## Directions
Write out each line of the records that has "Viewport" in it.

Stored data
--

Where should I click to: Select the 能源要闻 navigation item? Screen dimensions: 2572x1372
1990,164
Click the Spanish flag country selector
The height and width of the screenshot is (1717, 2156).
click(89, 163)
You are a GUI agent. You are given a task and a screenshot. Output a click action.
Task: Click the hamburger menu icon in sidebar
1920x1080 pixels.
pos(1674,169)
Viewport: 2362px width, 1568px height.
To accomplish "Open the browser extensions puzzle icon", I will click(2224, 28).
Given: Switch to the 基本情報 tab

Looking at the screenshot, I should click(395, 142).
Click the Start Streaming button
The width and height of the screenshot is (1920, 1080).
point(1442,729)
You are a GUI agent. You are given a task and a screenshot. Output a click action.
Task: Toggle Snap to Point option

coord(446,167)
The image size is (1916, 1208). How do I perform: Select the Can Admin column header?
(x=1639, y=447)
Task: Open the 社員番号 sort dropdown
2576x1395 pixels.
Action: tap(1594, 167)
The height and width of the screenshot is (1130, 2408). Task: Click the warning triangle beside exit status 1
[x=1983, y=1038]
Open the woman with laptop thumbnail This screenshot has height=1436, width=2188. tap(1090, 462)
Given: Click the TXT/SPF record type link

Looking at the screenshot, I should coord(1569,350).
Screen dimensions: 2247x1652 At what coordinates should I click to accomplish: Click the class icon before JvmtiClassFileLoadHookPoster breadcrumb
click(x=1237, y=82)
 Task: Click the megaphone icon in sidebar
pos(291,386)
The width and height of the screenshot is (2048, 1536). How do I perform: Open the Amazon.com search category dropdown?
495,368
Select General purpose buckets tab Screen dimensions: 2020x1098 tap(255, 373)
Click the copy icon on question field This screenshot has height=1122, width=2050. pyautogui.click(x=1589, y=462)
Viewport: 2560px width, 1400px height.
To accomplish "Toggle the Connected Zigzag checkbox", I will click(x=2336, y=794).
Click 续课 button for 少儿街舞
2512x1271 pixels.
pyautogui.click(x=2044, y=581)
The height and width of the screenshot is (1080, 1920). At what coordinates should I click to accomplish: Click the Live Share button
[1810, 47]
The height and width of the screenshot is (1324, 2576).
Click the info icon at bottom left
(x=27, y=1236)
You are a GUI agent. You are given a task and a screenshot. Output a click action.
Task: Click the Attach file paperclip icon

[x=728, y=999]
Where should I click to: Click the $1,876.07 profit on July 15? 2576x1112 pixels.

--

## Task result
Viewport: 2362px width, 1568px height.
Viewport: 2560px width, 1400px height.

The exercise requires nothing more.